**TEXT TO READ**
* * *
I'm reasonably happy with how things worked out this year. My portfolio tends to be diversified (I guess I have ~50 positions now) with relatively high turnover so evidence is mounting up that I'm adding a bit of alpha. I think my portfolio is on the conservative side: diversified, an average ~15% cash balance and my core holdings tend to be boring asset plays. I like that composition: the market pays me to hold boring stuff and I play around with special situations to add (hopefully) a bit of alpha and to avoid getting bored myself. Compounding at 30% p.a. would be nice but I'm doing this full-time with my own money and would be perfectly happy with 10% p.a. and low volatility rather than aiming for the stars. My hope is that my portfolio is relatively market neutral and the past few months seem to indicate that that is the case: my portfolio only dropped ~3% or something and I managed to deploy a bit more cash. Pleased with that. No stress. Would be happy to see the market drop another 20%.
* * *
**DATASET SECTION**
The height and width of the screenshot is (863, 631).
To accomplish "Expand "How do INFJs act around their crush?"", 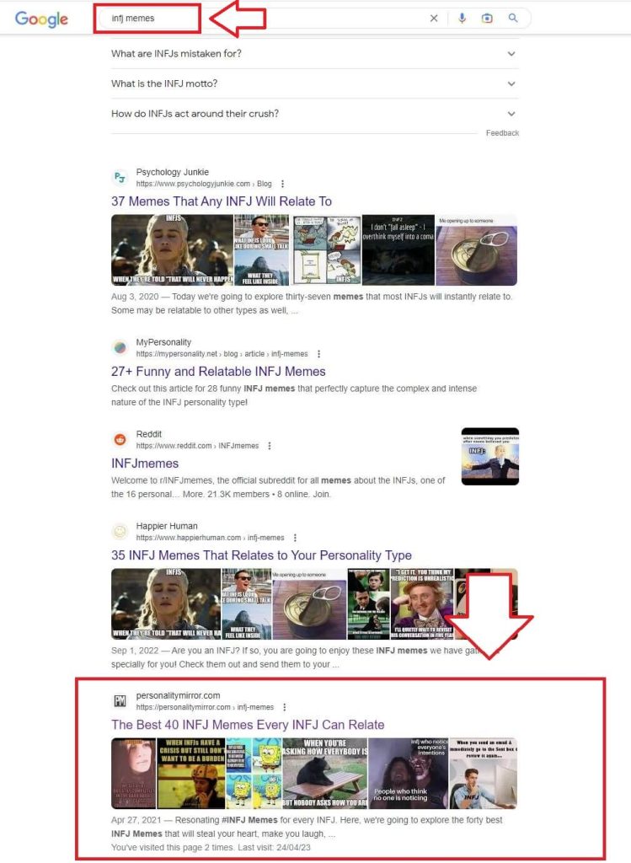I will [315, 114].
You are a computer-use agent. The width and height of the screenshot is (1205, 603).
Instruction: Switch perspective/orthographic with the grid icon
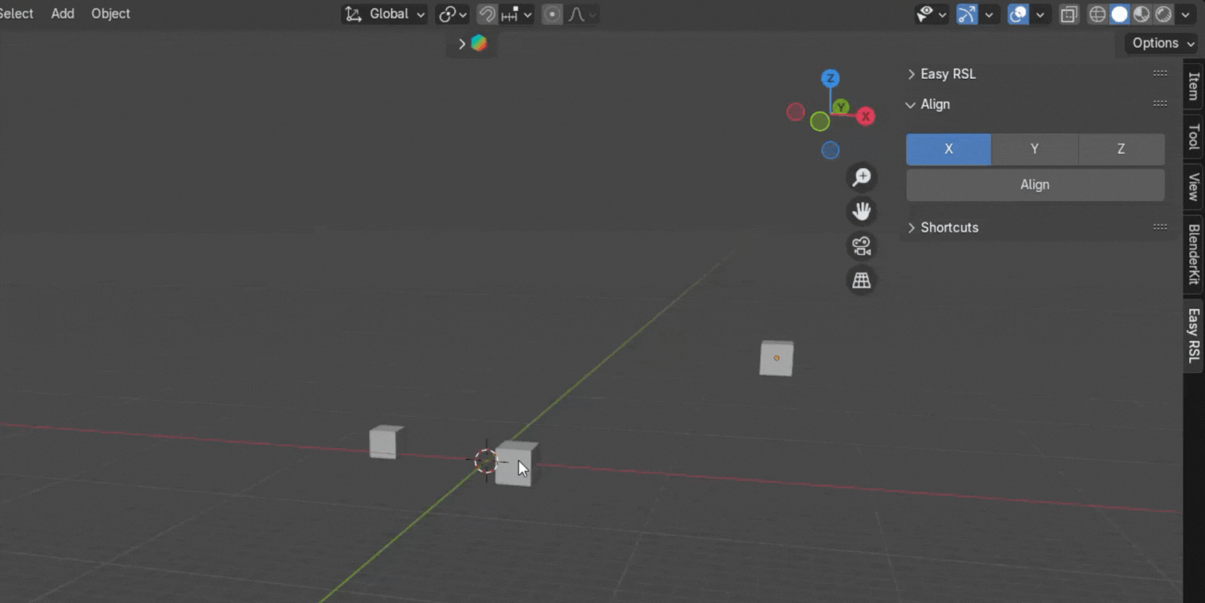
* * *
**INSTRUCTION 1**
Decide whether each statement agrees with the portfolio review above, and answer yes or no with the deciding words of the text quoted: (a) The writer holds around fifty positions. (b) The writer's goal is to compound at 30% per year. (c) Over the past few months the portfolio fell by roughly 3%.
**INSTRUCTION 2**
Write the next part of the portfolio review, picking up after its final sentence.

**REPLY 1**
(a) Yes: "I guess I have ~50 positions now"
(b) No: "would be perfectly happy with 10% p.a. and low volatility rather than aiming for the stars"
(c) Yes: "my portfolio only dropped ~3% or something"

**REPLY 2**
 

In terms of special situations LIME Energy was the coolest thing that happened this year. Obscure OTC merger where you had to figure out the exact merger consideration by going through a bunch of filings and making some educated guesses. I looked at it with a few other forum members (was an illiquid idea) and managed to buy a big position at $4.80 average. The deal closed a few weeks later at $6.36, very close to our estimates. Easiest money of the year. That was awesome. SIGM, CKTM, RENN, RSYS and RMGN were another few situation that worked out great. Although a few situation didn't work out I managed to avoid big losses. Overall I'm content with my position selection and -sizing this year. No big blowups like last year. For 2019 I expect the UWN and BDMS mergers to close soon and it will be interesting to see what will happen with Mitek and Northstar Realty Europe and how the Vulcan and Western One liquidations will work out, amongst others.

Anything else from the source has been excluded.